I admire the young couple I know who knew it wouldn't be easy to buy their own house.
In their early 20s, one with a student loan, they nevertheless decided to buy a house.
They both have jobs and live off one wage. The other wage goes straight on their mortgage.
They calculated it would take them seven years to pay this off. They tell me they'll now do it in five. They enjoy socialising and spending time with family and friends.
They don't smoke and rarely drink alcohol. If you visit them you are welcome to bring your own if that's what you prefer to drink. They enjoy the outdoors and find plenty to do that costs very little or nothing at all.
They are planning to have children when they are mortgage free. That will be in three years when they are both 25. They wanted to buy a house and decided, with careful planning and prudent spending, they could manage it.
Everyone's circumstances are different of course.
It must be heartbreaking for some who haven't, or can't, plan to this degree. These are the other young families wanting to buy a house too.
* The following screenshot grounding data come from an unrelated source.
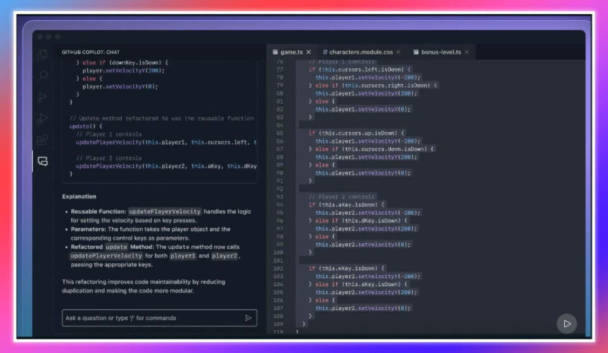
Task: Close the bonus-level.ts tab
Action: [x=467, y=52]
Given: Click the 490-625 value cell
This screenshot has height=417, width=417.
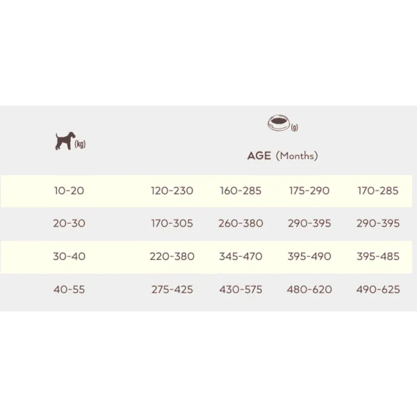Looking at the screenshot, I should click(x=378, y=290).
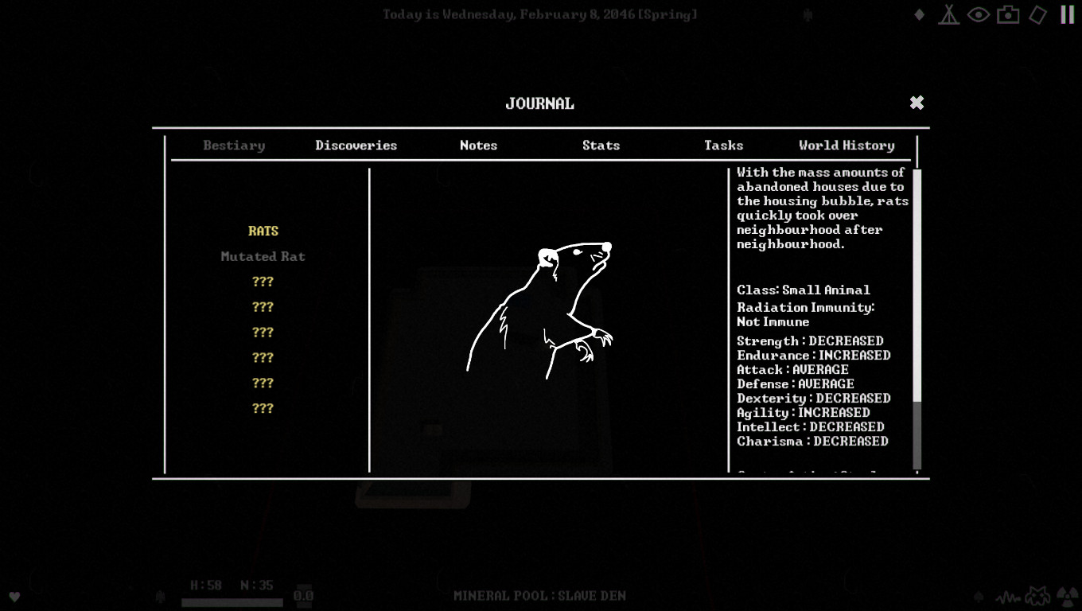Click the radiation hazard icon
Image resolution: width=1082 pixels, height=611 pixels.
click(1066, 596)
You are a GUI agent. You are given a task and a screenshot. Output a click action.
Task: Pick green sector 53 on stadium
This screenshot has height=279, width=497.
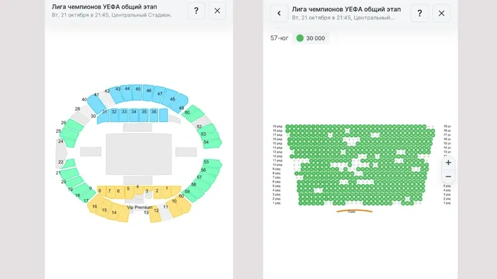203,134
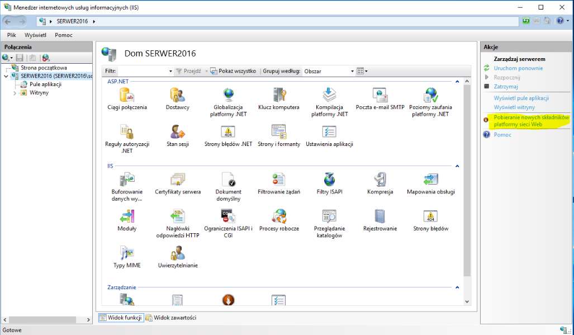The height and width of the screenshot is (335, 574).
Task: Expand the Witryny tree node
Action: pos(15,93)

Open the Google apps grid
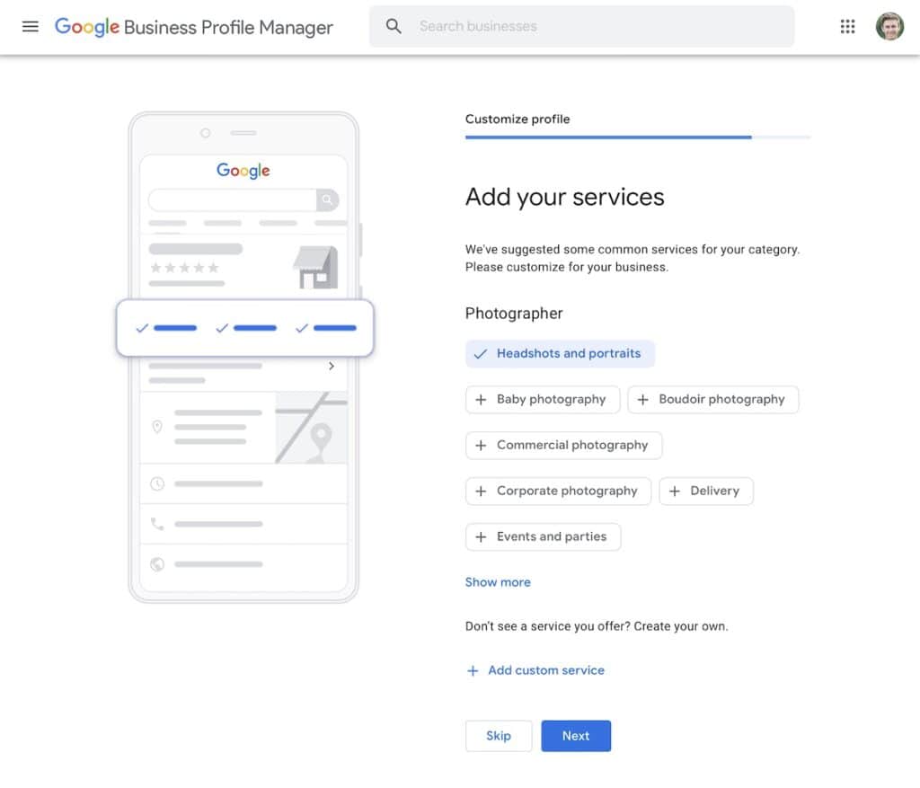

They can't get to first base and come up with the required deposit. Most could probably cope with a mortgage as a considerable number are paying more in rent now than they would if they had a mortgage.
A first home wouldn't be their dream house at the right address but it would be a start on the home ownership ladder. They would at least be able to buy a reasonable first home in an affordable area.
The shortage of affordable houses for first home owners has been in news lately. We are told the problem is getting worse.
Is this true? Is there really a shortage of affordable houses and what can be done? Over recent years every second person I meet, especially baby boomers, seem to have rental properties.
Some have only one or two while others have significantly more. In New Zealand we have never lost our love affair for owning our own house. It's just who we are. But with baby boomers, although not exclusively, they seem to want to own their own home and then some. If they retained only a couple of rental properties and put the rest on the market I'd wager New Zealand would have enough houses for first home owners to buy. Young families who must pay market rents are helping to pay the mortgage for the homeowner.
With baby boomers, they tell me their rental properties are their retirement savings. I can understand that but I still find it sad that thousands of young families will most likely never own a house and never be in a position to save enough for their own retirement.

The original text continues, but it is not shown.